ダイナミックだがいくつか技術的な問題も~『ジーザス・クライスト・スーパースター』

 『ジーザス・クライスト・スーパースター』をニュー・シアター・オクスフォードで見てきた。アンドルー・ロイド・ウェバーとティム・ライスの有名なロックミュージカルで、ティモシー・シーダー演出で現在UKツアー中である。映画と舞台映像は見たことあるのだが、ライヴの舞台で見たのは初めてである。

 大きな十字架が斜めに床に置いてあるセットで、登場人物は全員現代の服を着ている。全体的にけっこう厳しくダイナミックで、暴力的といってもいいような生々しい演出である。歌は全体的に非常にパワフルで、とくに私の好みとしてはメアリ(ハンナ・リチャードソン)がわりと温かみのあるフォギーが声なのは良かった。ピラト(ティモシー・ロバーツ)がデスメタルシンガーみたいに叫ぶのはちょっと驚いた。

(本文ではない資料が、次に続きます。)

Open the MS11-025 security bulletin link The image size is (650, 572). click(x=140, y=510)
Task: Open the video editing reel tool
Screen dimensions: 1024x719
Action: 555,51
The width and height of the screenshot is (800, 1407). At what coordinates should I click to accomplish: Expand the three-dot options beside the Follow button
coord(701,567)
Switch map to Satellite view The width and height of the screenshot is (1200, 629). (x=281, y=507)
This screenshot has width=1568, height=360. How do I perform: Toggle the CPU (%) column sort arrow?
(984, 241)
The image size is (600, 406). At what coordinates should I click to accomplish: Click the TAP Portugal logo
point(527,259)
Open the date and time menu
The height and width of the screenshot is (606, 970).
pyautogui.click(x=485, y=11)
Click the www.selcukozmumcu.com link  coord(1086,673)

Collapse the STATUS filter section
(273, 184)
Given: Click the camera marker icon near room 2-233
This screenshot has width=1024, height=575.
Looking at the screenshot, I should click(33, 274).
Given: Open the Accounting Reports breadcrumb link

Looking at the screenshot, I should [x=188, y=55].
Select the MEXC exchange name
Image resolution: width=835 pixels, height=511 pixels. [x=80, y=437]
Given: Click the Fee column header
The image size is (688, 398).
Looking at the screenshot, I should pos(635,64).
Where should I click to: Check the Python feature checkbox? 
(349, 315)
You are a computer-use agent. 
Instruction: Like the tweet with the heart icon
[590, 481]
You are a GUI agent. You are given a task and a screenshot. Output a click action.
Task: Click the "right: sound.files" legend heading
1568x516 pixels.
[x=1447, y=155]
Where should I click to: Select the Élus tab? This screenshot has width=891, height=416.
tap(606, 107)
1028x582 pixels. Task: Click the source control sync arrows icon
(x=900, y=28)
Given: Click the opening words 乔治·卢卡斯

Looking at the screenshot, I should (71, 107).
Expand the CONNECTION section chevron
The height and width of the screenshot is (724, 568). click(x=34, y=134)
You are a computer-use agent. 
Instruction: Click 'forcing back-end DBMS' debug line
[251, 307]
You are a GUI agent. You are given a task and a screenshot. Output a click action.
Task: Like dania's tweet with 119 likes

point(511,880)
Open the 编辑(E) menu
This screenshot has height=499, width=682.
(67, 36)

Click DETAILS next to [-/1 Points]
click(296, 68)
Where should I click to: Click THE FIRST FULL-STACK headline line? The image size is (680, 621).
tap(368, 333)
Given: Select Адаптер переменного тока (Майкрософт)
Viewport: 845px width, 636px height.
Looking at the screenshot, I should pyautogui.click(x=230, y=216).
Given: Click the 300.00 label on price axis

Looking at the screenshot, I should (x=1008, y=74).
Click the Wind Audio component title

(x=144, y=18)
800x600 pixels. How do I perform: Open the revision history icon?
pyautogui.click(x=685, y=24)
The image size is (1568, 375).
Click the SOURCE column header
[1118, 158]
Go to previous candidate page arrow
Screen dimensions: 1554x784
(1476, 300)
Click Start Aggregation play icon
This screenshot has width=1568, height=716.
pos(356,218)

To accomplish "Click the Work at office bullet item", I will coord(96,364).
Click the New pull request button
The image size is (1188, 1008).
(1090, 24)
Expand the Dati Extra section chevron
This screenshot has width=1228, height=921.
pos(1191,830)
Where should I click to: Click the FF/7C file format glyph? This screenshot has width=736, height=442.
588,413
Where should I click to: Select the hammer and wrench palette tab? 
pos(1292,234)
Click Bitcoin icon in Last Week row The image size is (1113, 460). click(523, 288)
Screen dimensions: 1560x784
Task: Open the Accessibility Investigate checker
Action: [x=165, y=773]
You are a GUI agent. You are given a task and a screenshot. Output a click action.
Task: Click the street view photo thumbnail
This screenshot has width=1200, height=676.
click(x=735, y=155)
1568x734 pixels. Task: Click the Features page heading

 ただ、2箇所くらいちょっと技術的なところで疑問があった。まずはあんまり歌詞が聞こえないところである。私が劇場で座った位置の問題なのかな…と思ったらウィンチェスターでもサウサンプトンでもそうだったらしいので、たぶんプロダクション自体の音響デザインの問題だと思う。あと、90分の台詞なしで歌い上げるショーなのに25分くらい休憩があり、これは要るのかな…と思った。スピーディさを減じているように思う。